Tarih boyunca hak ve bâtıl güçlerin çatışmalarına baktığımız­da; söz konuş fizikî kanunların geçerli olmadığını; bütün maddî güç dengesizliğine rağmen, inanmış az bir topluluğun bâtıl üzere harp eden sayıca ve maddî güç olarak kuvvetli topluluklara galip geldiğini görüyoruz. Tarihte bunun pek çok örnekleri mevcuttur. Tâlud’un, inanmış az bir kuvvetle Câlut’u yenmesi; Bedir’de 300 kişinin 1000 kişilik bir müşrik ordusunu mağlup etmesi; Uhud’da düşmana göre maddî yönden çok zayıf olan 700 kişilik iman ordu­sunun, 3 bini aşkın müşrik ordusunu ilk etapta mağlup etmesi ve Hendek’te 3 bin civarındaki İslam ordusunun 10 bini aşkın küfür ordusunu mağlup etmesi, örnekler arasında zikredilebilir. Görü­lüyor ki, inananlar kendilerinden üç-dört misli büyük olan küfür topluluklarını mağlup etmişlerdir. Bunların yanı sıra, Mûte harbi gibi daha şaşırtıcı örnekler de mevcuttur. Mûte’de 3 bin kişilik bir İslam ordusu o zamanın şartlarına göre modern donanımlı 100 bin kişilik Bizans ordusunu mağlup etmiştir. Bu durum, yalnız Asr-ı Saadet’e mahsus değildir. Daha sonraki hak-bâtıl çatışmalarında da aynı gerçeği görmek mümkündür. Malazgirt’te 40 bin kişilik İslam ordusu, 200 bin kişilik Bizans ordusunu mağlup etmiştir. Sırpsındı­ğı’nda, Kosova’da, Niğbolu’da, Varna’da velhasıl bütün harplerde aynı gerçekle karşı karşıya kalıyoruz. Âdeta fizik kanunlarına mey­dan okuyan bu gerçek, bütün savaş sahnelerinde göz önüne seril­mektedir. Bu tarihî bir vakıadır, inkârı mümkün değildir. O halde, bu vakıanın sebep ve hikmetlerine inmek gerekir. Maddî unsur ve saiklerle izahı yapılamayan bu olayın manevî ve batınî sebep ve hikmetlerine inmek zaruri olmaktadır.

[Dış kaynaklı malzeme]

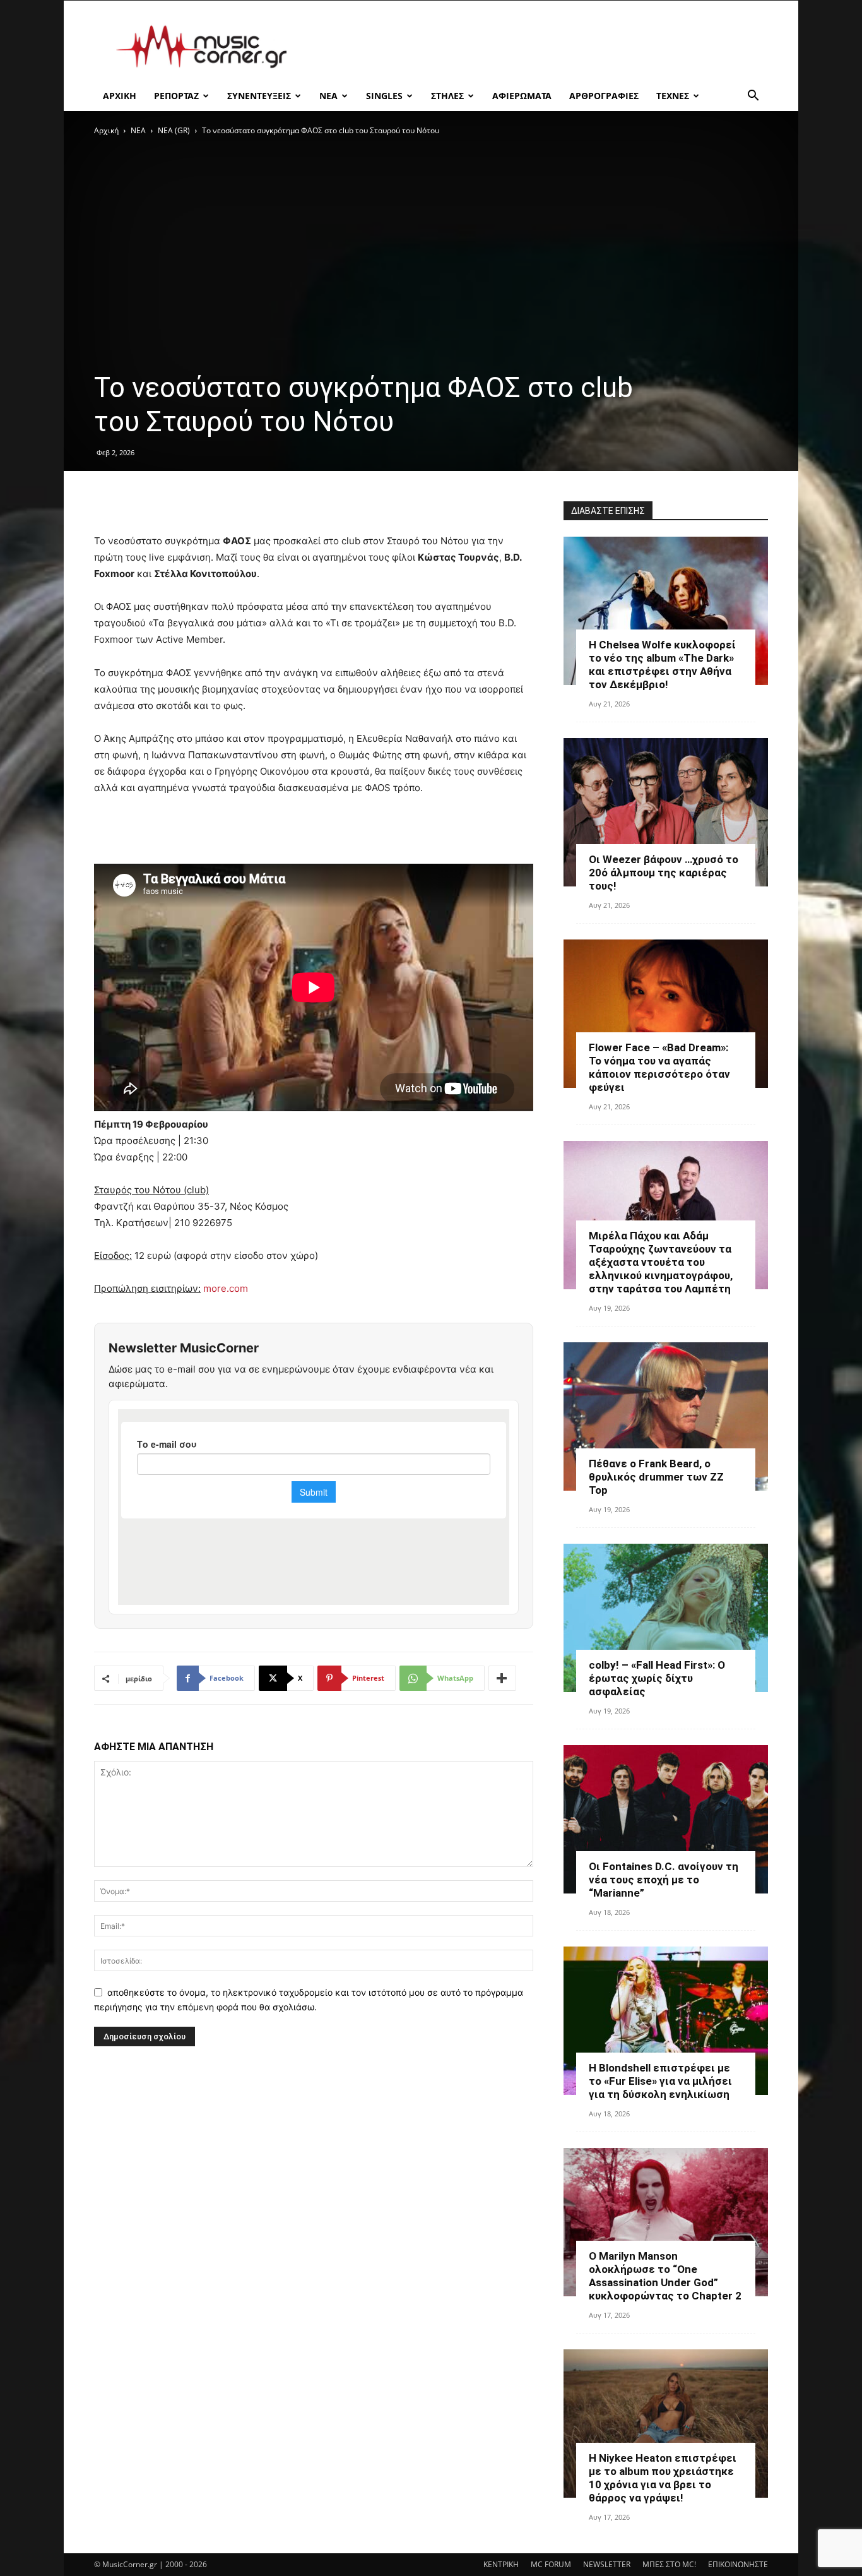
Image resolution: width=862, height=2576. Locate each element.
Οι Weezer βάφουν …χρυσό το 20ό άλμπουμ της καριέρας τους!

Bu gerçeği anlayabilmek için, olaylardaki sebep ve hikmet zin­cirini kavramak lazımdır. Âlemde tevhid esası hâkimdir. Bu âlem, hikmet âlemidir. Her olay bir sebebe bağlanmıştır. Bu sebepler sil­silesi, bir müsebbibü’l-esbâba uzanmaktadır. Âlemde sebeplerin sebebi ve nihaî kaynağı yüce Allah’tır. Bütün sebepler, O’nun kud­ret elindeki ipler mesabesindedir. Âlemde çokluk (kesret) olmasına rağmen, kesrette vahdet vardır. Bu vahdet, Cenab-ı Hakk’ın küllî iradesine tâbidir. Olaylarda cebrîlik olmamasına rağmen her şey, bir ibret üzerine cereyan etmektedir. Her şey, Cenab-ı Hakk’ın küllî iradesine tâbidir. O halde; güç ve kuvvet Allah’tandır; zafer de Al­lah’tandır ve Allah, inananları sevmekte, onlara güç ve kuvvet ver­mektedir. Âlemde genelde geçerli hikmet düsturları olmakla birlik­te, Allah-u Teâlâ’nın samimi mü’minlere lutf u keremi ve yardımı başta gelir. O halde mü’minler, yalnız Allah’a tevekkül etmeli; za­feri O’ndan bilmelidirler.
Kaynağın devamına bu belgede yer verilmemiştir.